Pertanto quella che sembra essere una poesia puramente ironica contiene anche un fondo di tristezza, perché descrive un mondo senza speranza in quanto marcio dentro, e tutte le cose e le persone che mette a uno ad uno in scena (il fuoco, il vento, l'acqua, Dio, il papa, l'imperatore, l'autore stesso) sembrano essere parte di uno stesso gioco.

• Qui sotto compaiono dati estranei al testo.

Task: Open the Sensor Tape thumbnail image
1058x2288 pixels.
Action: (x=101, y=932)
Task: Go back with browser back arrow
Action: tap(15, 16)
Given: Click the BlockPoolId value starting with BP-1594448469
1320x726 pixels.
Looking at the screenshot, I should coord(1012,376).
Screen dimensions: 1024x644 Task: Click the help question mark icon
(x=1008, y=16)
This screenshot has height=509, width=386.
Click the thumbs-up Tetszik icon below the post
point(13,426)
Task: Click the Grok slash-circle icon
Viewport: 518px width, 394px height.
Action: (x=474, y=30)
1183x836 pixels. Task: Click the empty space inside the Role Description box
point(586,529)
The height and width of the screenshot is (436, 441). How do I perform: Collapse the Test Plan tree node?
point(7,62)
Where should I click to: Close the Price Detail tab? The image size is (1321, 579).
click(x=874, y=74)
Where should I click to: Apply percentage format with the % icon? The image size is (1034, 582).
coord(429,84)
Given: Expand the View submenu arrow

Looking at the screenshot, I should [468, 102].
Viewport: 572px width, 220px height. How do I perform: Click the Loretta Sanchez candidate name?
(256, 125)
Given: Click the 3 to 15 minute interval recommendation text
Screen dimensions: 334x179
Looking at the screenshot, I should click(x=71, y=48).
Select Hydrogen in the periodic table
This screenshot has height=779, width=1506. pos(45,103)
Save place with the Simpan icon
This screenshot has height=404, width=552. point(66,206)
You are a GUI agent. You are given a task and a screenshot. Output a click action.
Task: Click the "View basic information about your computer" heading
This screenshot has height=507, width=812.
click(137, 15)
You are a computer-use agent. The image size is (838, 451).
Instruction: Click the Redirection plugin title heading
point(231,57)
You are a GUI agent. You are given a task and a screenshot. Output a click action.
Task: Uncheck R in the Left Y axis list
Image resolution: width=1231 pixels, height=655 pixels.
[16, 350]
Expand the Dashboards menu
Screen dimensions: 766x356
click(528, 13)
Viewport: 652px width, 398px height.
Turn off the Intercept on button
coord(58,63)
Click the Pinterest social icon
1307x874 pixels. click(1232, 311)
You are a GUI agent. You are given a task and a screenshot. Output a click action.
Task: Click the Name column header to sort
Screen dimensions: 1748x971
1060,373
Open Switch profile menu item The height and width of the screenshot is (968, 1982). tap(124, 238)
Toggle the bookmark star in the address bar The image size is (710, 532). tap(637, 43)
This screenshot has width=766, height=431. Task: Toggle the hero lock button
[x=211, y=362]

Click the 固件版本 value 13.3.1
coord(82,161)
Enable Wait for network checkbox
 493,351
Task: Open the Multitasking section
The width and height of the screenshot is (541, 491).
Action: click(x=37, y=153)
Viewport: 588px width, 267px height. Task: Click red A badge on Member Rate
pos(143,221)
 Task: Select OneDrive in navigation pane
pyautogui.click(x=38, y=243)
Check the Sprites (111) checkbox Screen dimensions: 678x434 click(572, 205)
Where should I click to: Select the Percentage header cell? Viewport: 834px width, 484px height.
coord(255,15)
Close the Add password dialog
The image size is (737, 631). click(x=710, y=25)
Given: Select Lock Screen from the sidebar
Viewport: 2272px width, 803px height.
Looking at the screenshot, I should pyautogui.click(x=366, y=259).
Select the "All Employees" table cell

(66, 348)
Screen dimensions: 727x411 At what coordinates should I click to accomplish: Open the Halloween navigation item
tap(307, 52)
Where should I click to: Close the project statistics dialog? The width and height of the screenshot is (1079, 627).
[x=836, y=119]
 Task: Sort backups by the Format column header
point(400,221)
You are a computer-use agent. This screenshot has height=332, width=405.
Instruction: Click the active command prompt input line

Se l'intera poesia parla di morte e distruzione, seppur con tono scherzoso, gli ultimi tre versi spezzano questo tematica, infatti l'autore preferisce lasciare tutto così com'è, senza fare sfracelli: egli sdrammatizza facendo un po' di autocritica, quasi a dire che ognuno nel suo piccolo ha contribuito alla situazione del mondo attuale. Bisogna tenere a mente quando si parla di Cecco Angiolieri che amava la bella vita, ma il padre non voleva dargli il denaro sapendo che l'avrebbe speso tutto al gioco, nell'alcol o nelle donne. Così il poeta invita tutti a essere un po' come lui, a non soffermarsi troppo sui problemi, che ci sono e ci saranno sempre, ma di imparare a prendere la vita con leggerezza, sdrammatizzando e imparando a godersela.

Cecco è noto per la sua passione per il gioco, il bere e le belle donne, e non è un reato vivere la propria vita in questo modo, ma non è neanche il "migliore dei modi" di vivere la vita. Spendere soldi nel gioco è una malattia chiamata ludopatia, il vizio dell'alcol nuoce la salute ed essere circondato da donne solo perché sono pagate o attratte dagli uomni benestanti non significa essere amati e ci si può sentire soli anche circondati da tante persone. Una vita nello stile di Cecco, per quanto possa esssere invidiabile vista dall'esterno, rimane una vita vuota perché sazia il suo piacere solo con gli eccessi, mentre la chiave per la felicità consiste nel saper apprezzare le cose semplici della vita come le gioie quotidiane, i sorrisi gratuiti, le strette di mano e gli abbracci, la fedeltà nell'amare ecc.